◆ Material for this exercise:
::::::::

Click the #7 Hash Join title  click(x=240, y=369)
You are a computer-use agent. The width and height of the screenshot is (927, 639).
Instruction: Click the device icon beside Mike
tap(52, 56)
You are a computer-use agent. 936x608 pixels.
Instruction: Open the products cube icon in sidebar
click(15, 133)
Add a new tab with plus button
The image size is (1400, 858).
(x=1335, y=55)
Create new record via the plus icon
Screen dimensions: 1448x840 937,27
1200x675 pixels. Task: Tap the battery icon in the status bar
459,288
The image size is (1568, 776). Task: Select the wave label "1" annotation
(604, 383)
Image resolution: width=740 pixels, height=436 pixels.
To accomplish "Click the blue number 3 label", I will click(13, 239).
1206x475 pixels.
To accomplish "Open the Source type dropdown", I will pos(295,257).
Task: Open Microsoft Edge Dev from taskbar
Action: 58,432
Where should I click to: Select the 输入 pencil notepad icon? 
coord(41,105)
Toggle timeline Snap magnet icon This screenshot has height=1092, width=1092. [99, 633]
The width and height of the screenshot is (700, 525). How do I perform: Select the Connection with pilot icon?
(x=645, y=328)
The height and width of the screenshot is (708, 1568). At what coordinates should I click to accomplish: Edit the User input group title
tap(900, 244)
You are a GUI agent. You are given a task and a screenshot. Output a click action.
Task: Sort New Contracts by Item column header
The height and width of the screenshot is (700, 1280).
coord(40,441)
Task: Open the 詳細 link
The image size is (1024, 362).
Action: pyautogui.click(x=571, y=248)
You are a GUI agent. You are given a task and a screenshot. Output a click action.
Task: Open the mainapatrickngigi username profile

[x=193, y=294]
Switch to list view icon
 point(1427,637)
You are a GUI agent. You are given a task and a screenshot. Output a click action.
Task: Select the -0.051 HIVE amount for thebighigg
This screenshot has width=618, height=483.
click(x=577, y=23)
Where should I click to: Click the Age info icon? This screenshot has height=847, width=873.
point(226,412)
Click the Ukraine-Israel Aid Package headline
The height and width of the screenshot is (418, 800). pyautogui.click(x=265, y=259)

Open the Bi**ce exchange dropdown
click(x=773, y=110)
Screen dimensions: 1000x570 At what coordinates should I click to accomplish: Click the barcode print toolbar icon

::::::::

◆ What is needed:
Scan the material and collect every line that contains "computer".

◆ Response:
You are a computer-use agent. The width and height of the screenshot is (927, 639).
You are a computer-use agent. 936x608 pixels.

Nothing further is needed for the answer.